> [SUPPLIED DATA]

========

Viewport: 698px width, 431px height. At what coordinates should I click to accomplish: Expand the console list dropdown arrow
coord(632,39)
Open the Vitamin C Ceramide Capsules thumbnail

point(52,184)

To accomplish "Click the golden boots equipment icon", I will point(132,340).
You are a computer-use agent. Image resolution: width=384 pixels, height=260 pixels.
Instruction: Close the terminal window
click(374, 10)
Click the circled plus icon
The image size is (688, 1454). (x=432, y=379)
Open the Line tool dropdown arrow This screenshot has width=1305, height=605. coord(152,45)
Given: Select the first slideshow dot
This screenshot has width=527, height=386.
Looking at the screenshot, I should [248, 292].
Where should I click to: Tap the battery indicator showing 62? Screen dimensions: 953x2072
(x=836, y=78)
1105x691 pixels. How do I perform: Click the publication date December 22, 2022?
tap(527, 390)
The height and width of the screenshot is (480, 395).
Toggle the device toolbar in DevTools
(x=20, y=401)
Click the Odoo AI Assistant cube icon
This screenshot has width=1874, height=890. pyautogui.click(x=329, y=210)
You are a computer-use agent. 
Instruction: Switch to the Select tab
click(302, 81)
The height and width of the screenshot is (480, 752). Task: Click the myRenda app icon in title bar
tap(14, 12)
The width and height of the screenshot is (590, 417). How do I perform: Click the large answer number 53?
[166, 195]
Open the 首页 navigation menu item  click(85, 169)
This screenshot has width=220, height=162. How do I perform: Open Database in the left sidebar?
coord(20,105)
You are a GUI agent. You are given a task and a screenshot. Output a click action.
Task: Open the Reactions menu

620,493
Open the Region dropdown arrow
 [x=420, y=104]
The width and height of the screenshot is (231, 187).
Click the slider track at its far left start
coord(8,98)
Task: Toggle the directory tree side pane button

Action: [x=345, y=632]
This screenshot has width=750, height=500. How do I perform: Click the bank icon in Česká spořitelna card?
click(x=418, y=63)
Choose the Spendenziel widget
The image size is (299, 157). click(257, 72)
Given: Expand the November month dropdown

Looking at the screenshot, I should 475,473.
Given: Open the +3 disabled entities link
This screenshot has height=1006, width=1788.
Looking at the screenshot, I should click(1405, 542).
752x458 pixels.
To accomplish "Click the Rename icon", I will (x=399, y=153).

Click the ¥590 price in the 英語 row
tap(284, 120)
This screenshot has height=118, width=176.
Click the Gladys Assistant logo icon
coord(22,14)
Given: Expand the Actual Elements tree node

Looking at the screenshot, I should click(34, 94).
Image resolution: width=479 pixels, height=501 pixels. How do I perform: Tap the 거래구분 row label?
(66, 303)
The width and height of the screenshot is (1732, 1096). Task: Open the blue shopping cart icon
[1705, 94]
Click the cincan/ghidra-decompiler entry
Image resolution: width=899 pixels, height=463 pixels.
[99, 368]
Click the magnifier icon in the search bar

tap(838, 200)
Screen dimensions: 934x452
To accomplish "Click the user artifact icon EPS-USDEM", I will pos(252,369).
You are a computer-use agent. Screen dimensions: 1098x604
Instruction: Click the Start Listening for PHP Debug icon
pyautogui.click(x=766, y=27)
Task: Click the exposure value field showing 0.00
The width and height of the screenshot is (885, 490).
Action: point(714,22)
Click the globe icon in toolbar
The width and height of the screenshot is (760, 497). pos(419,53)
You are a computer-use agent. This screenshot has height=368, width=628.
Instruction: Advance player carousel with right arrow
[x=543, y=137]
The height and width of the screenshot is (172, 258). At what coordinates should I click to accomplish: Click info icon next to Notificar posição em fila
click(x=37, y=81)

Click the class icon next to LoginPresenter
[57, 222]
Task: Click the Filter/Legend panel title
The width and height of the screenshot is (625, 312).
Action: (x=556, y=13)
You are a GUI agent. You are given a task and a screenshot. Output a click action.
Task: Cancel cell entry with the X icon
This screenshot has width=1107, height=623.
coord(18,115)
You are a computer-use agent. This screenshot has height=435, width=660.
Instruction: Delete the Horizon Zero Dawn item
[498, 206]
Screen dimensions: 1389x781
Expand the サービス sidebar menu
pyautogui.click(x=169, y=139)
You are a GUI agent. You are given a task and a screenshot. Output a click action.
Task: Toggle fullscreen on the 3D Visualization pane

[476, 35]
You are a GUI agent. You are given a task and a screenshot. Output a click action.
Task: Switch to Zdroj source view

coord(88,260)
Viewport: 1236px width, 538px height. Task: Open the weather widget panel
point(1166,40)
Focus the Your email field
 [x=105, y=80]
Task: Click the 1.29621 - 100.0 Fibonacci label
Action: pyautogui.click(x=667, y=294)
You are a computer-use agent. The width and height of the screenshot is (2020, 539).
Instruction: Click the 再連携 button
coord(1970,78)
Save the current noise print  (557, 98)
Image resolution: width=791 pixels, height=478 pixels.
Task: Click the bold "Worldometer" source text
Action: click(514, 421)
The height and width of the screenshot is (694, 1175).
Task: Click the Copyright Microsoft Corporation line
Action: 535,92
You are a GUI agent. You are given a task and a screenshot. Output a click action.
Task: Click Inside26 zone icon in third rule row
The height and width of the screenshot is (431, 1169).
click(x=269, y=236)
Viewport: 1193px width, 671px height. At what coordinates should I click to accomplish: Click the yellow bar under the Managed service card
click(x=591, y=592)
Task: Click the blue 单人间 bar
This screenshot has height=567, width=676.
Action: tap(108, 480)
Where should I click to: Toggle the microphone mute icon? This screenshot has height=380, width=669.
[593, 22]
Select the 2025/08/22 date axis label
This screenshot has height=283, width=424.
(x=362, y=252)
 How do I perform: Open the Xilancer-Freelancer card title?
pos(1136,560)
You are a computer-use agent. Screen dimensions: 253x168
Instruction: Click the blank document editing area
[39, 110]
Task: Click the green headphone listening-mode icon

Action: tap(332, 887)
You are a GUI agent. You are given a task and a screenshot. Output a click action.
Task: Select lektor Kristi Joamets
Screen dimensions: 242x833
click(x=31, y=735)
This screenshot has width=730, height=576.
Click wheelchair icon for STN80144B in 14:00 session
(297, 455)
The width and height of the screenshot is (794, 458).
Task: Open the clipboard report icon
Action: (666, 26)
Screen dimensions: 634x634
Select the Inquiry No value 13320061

========

> [TASK BRIEF]
Write every line of the records above as a JSON list of strings, one string for each line, with blank lines left out.

> [RESULT]
[
  "Viewport: 698px width, 431px height. At what coordinates should I click to accomplish: Expand the console list dropdown arrow",
  "coord(632,39)",
  "Open the Vitamin C Ceramide Capsules thumbnail",
  "point(52,184)",
  "To accomplish \"Click the golden boots equipment icon\", I will point(132,340).",
  "You are a computer-use agent. Image resolution: width=384 pixels, height=260 pixels.",
  "Instruction: Close the terminal window",
  "click(374, 10)",
  "Click the circled plus icon",
  "The image size is (688, 1454). (x=432, y=379)",
  "Open the Line tool dropdown arrow This screenshot has width=1305, height=605. coord(152,45)",
  "Given: Select the first slideshow dot",
  "This screenshot has width=527, height=386.",
  "Looking at the screenshot, I should [248, 292].",
  "Where should I click to: Tap the battery indicator showing 62? Screen dimensions: 953x2072",
  "(x=836, y=78)",
  "1105x691 pixels. How do I perform: Click the publication date December 22, 2022?",
  "tap(527, 390)",
  "The height and width of the screenshot is (480, 395).",
  "Toggle the device toolbar in DevTools",
  "(x=20, y=401)",
  "Click the Odoo AI Assistant cube icon",
  "This screenshot has width=1874, height=890. pyautogui.click(x=329, y=210)",
  "You are a computer-use agent. ",
  "Instruction: Switch to the Select tab",
  "click(302, 81)",
  "The height and width of the screenshot is (480, 752). Task: Click the myRenda app icon in title bar",
  "tap(14, 12)",
  "The width and height of the screenshot is (590, 417). How do I perform: Click the large answer number 53?",
  "[166, 195]",
  "Open the 首页 navigation menu item  click(85, 169)",
  "This screenshot has width=220, height=162. How do I perform: Open Database in the left sidebar?",
  "coord(20,105)",
  "You are a GUI agent. You are given a task and a screenshot. Output a click action.",
  "Task: Open the Reactions menu",
  "620,493",
  "Open the Region dropdown arrow",
  " [x=420, y=104]",
  "The width and height of the screenshot is (231, 187).",
  "Click the slider track at its far left start",
  "coord(8,98)",
  "Task: Toggle the directory tree side pane button",
  "Action: [x=345, y=632]",
  "This screenshot has width=750, height=500. How do I perform: Click the bank icon in Česká spořitelna card?",
  "click(x=418, y=63)",
  "Choose the Spendenziel widget",
  "The image size is (299, 157). click(257, 72)",
  "Given: Expand the November month dropdown",
  "Looking at the screenshot, I should 475,473.",
  "Given: Open the +3 disabled entities link",
  "This screenshot has height=1006, width=1788.",
  "Looking at the screenshot, I should click(1405, 542).",
  "752x458 pixels.",
  "To accomplish \"Click the Rename icon\", I will (x=399, y=153).",
  "Click the ¥590 price in the 英語 row",
  "tap(284, 120)",
  "This screenshot has height=118, width=176.",
  "Click the Gladys Assistant logo icon",
  "coord(22,14)",
  "Given: Expand the Actual Elements tree node",
  "Looking at the screenshot, I should click(34, 94).",
  "Image resolution: width=479 pixels, height=501 pixels. How do I perform: Tap the 거래구분 row label?",
  "(66, 303)",
  "The width and height of the screenshot is (1732, 1096). Task: Open the blue shopping cart icon",
  "[1705, 94]",
  "Click the cincan/ghidra-decompiler entry",
  "Image resolution: width=899 pixels, height=463 pixels.",
  "[99, 368]",
  "Click the magnifier icon in the search bar",
  "tap(838, 200)",
  "Screen dimensions: 934x452",
  "To accomplish \"Click the user artifact icon EPS-USDEM\", I will pos(252,369).",
  "You are a computer-use agent. Screen dimensions: 1098x604",
  "Instruction: Click the Start Listening for PHP Debug icon",
  "pyautogui.click(x=766, y=27)",
  "Task: Click the exposure value field showing 0.00",
  "The width and height of the screenshot is (885, 490).",
  "Action: point(714,22)",
  "Click the globe icon in toolbar",
  "The width and height of the screenshot is (760, 497). pos(419,53)",
  "You are a computer-use agent. This screenshot has height=368, width=628.",
  "Instruction: Advance player carousel with right arrow",
  "[x=543, y=137]",
  "The height and width of the screenshot is (172, 258). At what coordinates should I click to accomplish: Click info icon next to Notificar posição em fila",
  "click(x=37, y=81)",
  "Click the class icon next to LoginPresenter",
  "[57, 222]",
  "Task: Click the Filter/Legend panel title",
  "The width and height of the screenshot is (625, 312).",
  "Action: (x=556, y=13)",
  "You are a GUI agent. You are given a task and a screenshot. Output a click action.",
  "Task: Cancel cell entry with the X icon",
  "This screenshot has width=1107, height=623.",
  "coord(18,115)",
  "You are a computer-use agent. This screenshot has height=435, width=660.",
  "Instruction: Delete the Horizon Zero Dawn item",
  "[498, 206]",
  "Screen dimensions: 1389x781",
  "Expand the サービス sidebar menu",
  "pyautogui.click(x=169, y=139)",
  "You are a GUI agent. You are given a task and a screenshot. Output a click action.",
  "Task: Toggle fullscreen on the 3D Visualization pane",
  "[476, 35]",
  "You are a GUI agent. You are given a task and a screenshot. Output a click action.",
  "Task: Switch to Zdroj source view",
  "coord(88,260)",
  "Viewport: 1236px width, 538px height. Task: Open the weather widget panel",
  "point(1166,40)",
  "Focus the Your email field",
  " [x=105, y=80]",
  "Task: Click the 1.29621 - 100.0 Fibonacci label",
  "Action: pyautogui.click(x=667, y=294)",
  "You are a computer-use agent. The width and height of the screenshot is (2020, 539).",
  "Instruction: Click the 再連携 button",
  "coord(1970,78)",
  "Save the current noise print  (557, 98)",
  "Image resolution: width=791 pixels, height=478 pixels.",
  "Task: Click the bold \"Worldometer\" source text",
  "Action: click(514, 421)",
  "The height and width of the screenshot is (694, 1175).",
  "Task: Click the Copyright Microsoft Corporation line",
  "Action: 535,92",
  "You are a GUI agent. You are given a task and a screenshot. Output a click action.",
  "Task: Click Inside26 zone icon in third rule row",
  "The height and width of the screenshot is (431, 1169).",
  "click(x=269, y=236)",
  "Viewport: 1193px width, 671px height. At what coordinates should I click to accomplish: Click the yellow bar under the Managed service card",
  "click(x=591, y=592)",
  "Task: Click the blue 单人间 bar",
  "This screenshot has height=567, width=676.",
  "Action: tap(108, 480)",
  "Where should I click to: Toggle the microphone mute icon? This screenshot has height=380, width=669.",
  "[593, 22]",
  "Select the 2025/08/22 date axis label",
  "This screenshot has height=283, width=424.",
  "(x=362, y=252)",
  " How do I perform: Open the Xilancer-Freelancer card title?",
  "pos(1136,560)",
  "You are a computer-use agent. Screen dimensions: 253x168",
  "Instruction: Click the blank document editing area",
  "[39, 110]",
  "Task: Click the green headphone listening-mode icon",
  "Action: tap(332, 887)",
  "You are a GUI agent. You are given a task and a screenshot. Output a click action.",
  "Task: Select lektor Kristi Joamets",
  "Screen dimensions: 242x833",
  "click(x=31, y=735)",
  "This screenshot has width=730, height=576.",
  "Click wheelchair icon for STN80144B in 14:00 session",
  "(297, 455)",
  "The width and height of the screenshot is (794, 458).",
  "Task: Open the clipboard report icon",
  "Action: (666, 26)",
  "Screen dimensions: 634x634",
  "Select the Inquiry No value 13320061"
]